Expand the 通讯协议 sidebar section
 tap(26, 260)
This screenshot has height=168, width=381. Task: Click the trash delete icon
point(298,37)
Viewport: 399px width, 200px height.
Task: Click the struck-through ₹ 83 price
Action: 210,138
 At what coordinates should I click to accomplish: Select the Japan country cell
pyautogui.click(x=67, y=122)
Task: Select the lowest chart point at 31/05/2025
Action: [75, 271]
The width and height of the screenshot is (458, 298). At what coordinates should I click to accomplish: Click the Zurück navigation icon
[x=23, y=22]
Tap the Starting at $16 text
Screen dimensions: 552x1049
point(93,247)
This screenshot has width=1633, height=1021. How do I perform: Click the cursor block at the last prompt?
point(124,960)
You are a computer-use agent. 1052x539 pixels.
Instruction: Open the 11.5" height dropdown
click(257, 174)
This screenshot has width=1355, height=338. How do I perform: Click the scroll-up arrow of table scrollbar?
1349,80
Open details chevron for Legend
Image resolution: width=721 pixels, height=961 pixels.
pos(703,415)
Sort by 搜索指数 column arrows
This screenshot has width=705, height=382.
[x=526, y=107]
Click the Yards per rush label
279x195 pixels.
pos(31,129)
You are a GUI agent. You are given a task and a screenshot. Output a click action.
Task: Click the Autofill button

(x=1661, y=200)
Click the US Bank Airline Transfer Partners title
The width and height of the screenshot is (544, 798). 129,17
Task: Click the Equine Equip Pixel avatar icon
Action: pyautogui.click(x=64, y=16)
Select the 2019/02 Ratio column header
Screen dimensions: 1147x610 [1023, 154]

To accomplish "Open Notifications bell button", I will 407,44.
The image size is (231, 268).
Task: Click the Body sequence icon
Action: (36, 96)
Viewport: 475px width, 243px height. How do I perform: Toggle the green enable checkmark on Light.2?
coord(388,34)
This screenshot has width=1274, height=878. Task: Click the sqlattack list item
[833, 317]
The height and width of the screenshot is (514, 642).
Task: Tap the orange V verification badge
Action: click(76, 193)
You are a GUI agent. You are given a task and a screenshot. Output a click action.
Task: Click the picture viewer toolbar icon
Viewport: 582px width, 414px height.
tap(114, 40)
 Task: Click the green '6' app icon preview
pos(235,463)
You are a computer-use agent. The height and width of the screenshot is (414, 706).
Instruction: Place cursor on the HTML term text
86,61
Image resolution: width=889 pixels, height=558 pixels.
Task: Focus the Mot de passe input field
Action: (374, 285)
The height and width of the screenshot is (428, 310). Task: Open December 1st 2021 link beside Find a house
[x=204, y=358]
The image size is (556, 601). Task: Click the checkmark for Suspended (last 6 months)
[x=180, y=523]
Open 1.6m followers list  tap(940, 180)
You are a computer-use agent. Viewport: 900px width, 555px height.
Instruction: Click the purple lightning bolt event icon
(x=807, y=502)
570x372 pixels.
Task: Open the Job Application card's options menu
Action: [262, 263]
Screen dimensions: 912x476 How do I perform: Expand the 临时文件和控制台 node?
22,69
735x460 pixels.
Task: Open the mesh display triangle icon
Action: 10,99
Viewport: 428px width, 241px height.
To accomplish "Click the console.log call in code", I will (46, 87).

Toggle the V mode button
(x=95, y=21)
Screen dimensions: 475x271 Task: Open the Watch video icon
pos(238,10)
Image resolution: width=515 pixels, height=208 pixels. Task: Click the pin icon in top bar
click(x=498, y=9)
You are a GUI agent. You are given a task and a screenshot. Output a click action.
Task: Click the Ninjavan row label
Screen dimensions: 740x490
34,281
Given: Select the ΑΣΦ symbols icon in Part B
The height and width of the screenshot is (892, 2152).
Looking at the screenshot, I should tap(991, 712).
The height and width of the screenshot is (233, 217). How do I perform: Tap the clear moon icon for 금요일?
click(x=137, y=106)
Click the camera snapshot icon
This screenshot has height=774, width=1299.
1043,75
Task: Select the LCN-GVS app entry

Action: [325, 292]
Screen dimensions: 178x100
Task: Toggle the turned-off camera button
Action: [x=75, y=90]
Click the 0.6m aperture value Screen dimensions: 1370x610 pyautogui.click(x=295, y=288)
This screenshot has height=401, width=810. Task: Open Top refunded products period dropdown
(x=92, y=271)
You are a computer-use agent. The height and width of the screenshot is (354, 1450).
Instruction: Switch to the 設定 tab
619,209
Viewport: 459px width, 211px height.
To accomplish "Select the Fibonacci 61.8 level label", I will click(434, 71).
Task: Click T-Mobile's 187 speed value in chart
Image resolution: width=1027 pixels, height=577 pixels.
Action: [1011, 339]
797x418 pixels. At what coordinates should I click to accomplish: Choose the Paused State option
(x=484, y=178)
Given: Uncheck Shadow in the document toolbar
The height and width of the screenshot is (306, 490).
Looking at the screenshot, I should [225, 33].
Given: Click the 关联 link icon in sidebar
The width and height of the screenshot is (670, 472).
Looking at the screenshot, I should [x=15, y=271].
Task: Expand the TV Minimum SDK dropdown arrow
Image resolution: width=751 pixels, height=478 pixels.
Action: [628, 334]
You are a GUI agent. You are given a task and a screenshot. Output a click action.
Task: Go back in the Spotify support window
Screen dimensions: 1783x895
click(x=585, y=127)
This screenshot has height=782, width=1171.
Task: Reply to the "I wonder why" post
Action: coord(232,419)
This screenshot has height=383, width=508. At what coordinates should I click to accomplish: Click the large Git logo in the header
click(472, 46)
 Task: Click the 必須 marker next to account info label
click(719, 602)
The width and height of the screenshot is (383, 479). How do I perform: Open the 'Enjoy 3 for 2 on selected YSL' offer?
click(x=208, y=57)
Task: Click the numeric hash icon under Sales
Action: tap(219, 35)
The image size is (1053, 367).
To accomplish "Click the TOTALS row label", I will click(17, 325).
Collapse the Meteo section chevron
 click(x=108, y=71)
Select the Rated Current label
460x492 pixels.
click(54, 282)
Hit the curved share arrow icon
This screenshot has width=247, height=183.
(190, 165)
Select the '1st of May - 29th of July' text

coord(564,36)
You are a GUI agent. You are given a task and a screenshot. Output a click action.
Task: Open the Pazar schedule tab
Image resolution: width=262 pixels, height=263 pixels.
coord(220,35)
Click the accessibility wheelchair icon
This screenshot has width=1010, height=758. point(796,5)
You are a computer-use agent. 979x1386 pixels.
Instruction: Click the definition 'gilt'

────────────────────

*Prompt:*
Write out the entries verbatim, all of them.

*Completed exercise:*
Expand the 通讯协议 sidebar section
 tap(26, 260)
This screenshot has height=168, width=381. Task: Click the trash delete icon
point(298,37)
Viewport: 399px width, 200px height.
Task: Click the struck-through ₹ 83 price
Action: 210,138
 At what coordinates should I click to accomplish: Select the Japan country cell
pyautogui.click(x=67, y=122)
Task: Select the lowest chart point at 31/05/2025
Action: [75, 271]
The width and height of the screenshot is (458, 298). At what coordinates should I click to accomplish: Click the Zurück navigation icon
[x=23, y=22]
Tap the Starting at $16 text
Screen dimensions: 552x1049
point(93,247)
This screenshot has width=1633, height=1021. How do I perform: Click the cursor block at the last prompt?
point(124,960)
You are a computer-use agent. 1052x539 pixels.
Instruction: Open the 11.5" height dropdown
click(257, 174)
This screenshot has width=1355, height=338. How do I perform: Click the scroll-up arrow of table scrollbar?
1349,80
Open details chevron for Legend
Image resolution: width=721 pixels, height=961 pixels.
pos(703,415)
Sort by 搜索指数 column arrows
This screenshot has width=705, height=382.
[x=526, y=107]
Click the Yards per rush label
279x195 pixels.
pos(31,129)
You are a GUI agent. You are given a task and a screenshot. Output a click action.
Task: Click the Autofill button

(x=1661, y=200)
Click the US Bank Airline Transfer Partners title
The width and height of the screenshot is (544, 798). 129,17
Task: Click the Equine Equip Pixel avatar icon
Action: pyautogui.click(x=64, y=16)
Select the 2019/02 Ratio column header
Screen dimensions: 1147x610 [1023, 154]

To accomplish "Open Notifications bell button", I will 407,44.
The image size is (231, 268).
Task: Click the Body sequence icon
Action: (36, 96)
Viewport: 475px width, 243px height. How do I perform: Toggle the green enable checkmark on Light.2?
coord(388,34)
This screenshot has width=1274, height=878. Task: Click the sqlattack list item
[833, 317]
The height and width of the screenshot is (514, 642).
Task: Tap the orange V verification badge
Action: click(76, 193)
You are a GUI agent. You are given a task and a screenshot. Output a click action.
Task: Click the picture viewer toolbar icon
Viewport: 582px width, 414px height.
tap(114, 40)
 Task: Click the green '6' app icon preview
pos(235,463)
You are a computer-use agent. The height and width of the screenshot is (414, 706).
Instruction: Place cursor on the HTML term text
86,61
Image resolution: width=889 pixels, height=558 pixels.
Task: Focus the Mot de passe input field
Action: (374, 285)
The height and width of the screenshot is (428, 310). Task: Open December 1st 2021 link beside Find a house
[x=204, y=358]
The image size is (556, 601). Task: Click the checkmark for Suspended (last 6 months)
[x=180, y=523]
Open 1.6m followers list  tap(940, 180)
You are a computer-use agent. Viewport: 900px width, 555px height.
Instruction: Click the purple lightning bolt event icon
(x=807, y=502)
570x372 pixels.
Task: Open the Job Application card's options menu
Action: [262, 263]
Screen dimensions: 912x476 How do I perform: Expand the 临时文件和控制台 node?
22,69
735x460 pixels.
Task: Open the mesh display triangle icon
Action: 10,99
Viewport: 428px width, 241px height.
To accomplish "Click the console.log call in code", I will (46, 87).

Toggle the V mode button
(x=95, y=21)
Screen dimensions: 475x271 Task: Open the Watch video icon
pos(238,10)
Image resolution: width=515 pixels, height=208 pixels. Task: Click the pin icon in top bar
click(x=498, y=9)
You are a GUI agent. You are given a task and a screenshot. Output a click action.
Task: Click the Ninjavan row label
Screen dimensions: 740x490
34,281
Given: Select the ΑΣΦ symbols icon in Part B
The height and width of the screenshot is (892, 2152).
Looking at the screenshot, I should tap(991, 712).
The height and width of the screenshot is (233, 217). How do I perform: Tap the clear moon icon for 금요일?
click(x=137, y=106)
Click the camera snapshot icon
This screenshot has height=774, width=1299.
1043,75
Task: Select the LCN-GVS app entry

Action: [325, 292]
Screen dimensions: 178x100
Task: Toggle the turned-off camera button
Action: [x=75, y=90]
Click the 0.6m aperture value Screen dimensions: 1370x610 pyautogui.click(x=295, y=288)
This screenshot has height=401, width=810. Task: Open Top refunded products period dropdown
(x=92, y=271)
You are a computer-use agent. The height and width of the screenshot is (354, 1450).
Instruction: Switch to the 設定 tab
619,209
Viewport: 459px width, 211px height.
To accomplish "Select the Fibonacci 61.8 level label", I will click(434, 71).
Task: Click T-Mobile's 187 speed value in chart
Image resolution: width=1027 pixels, height=577 pixels.
Action: [1011, 339]
797x418 pixels. At what coordinates should I click to accomplish: Choose the Paused State option
(x=484, y=178)
Given: Uncheck Shadow in the document toolbar
The height and width of the screenshot is (306, 490).
Looking at the screenshot, I should [225, 33].
Given: Click the 关联 link icon in sidebar
The width and height of the screenshot is (670, 472).
Looking at the screenshot, I should [x=15, y=271].
Task: Expand the TV Minimum SDK dropdown arrow
Image resolution: width=751 pixels, height=478 pixels.
Action: [628, 334]
You are a GUI agent. You are given a task and a screenshot. Output a click action.
Task: Go back in the Spotify support window
Screen dimensions: 1783x895
click(x=585, y=127)
This screenshot has height=782, width=1171.
Task: Reply to the "I wonder why" post
Action: coord(232,419)
This screenshot has height=383, width=508. At what coordinates should I click to accomplish: Click the large Git logo in the header
click(472, 46)
 Task: Click the 必須 marker next to account info label
click(719, 602)
The width and height of the screenshot is (383, 479). How do I perform: Open the 'Enjoy 3 for 2 on selected YSL' offer?
click(x=208, y=57)
Task: Click the numeric hash icon under Sales
Action: tap(219, 35)
The image size is (1053, 367).
To accomplish "Click the TOTALS row label", I will click(17, 325).
Collapse the Meteo section chevron
 click(x=108, y=71)
Select the Rated Current label
460x492 pixels.
click(54, 282)
Hit the curved share arrow icon
This screenshot has width=247, height=183.
(190, 165)
Select the '1st of May - 29th of July' text

coord(564,36)
You are a GUI agent. You are given a task and a screenshot. Output a click action.
Task: Open the Pazar schedule tab
Image resolution: width=262 pixels, height=263 pixels.
coord(220,35)
Click the accessibility wheelchair icon
This screenshot has width=1010, height=758. point(796,5)
You are a computer-use agent. 979x1386 pixels.
Instruction: Click the definition 'gilt'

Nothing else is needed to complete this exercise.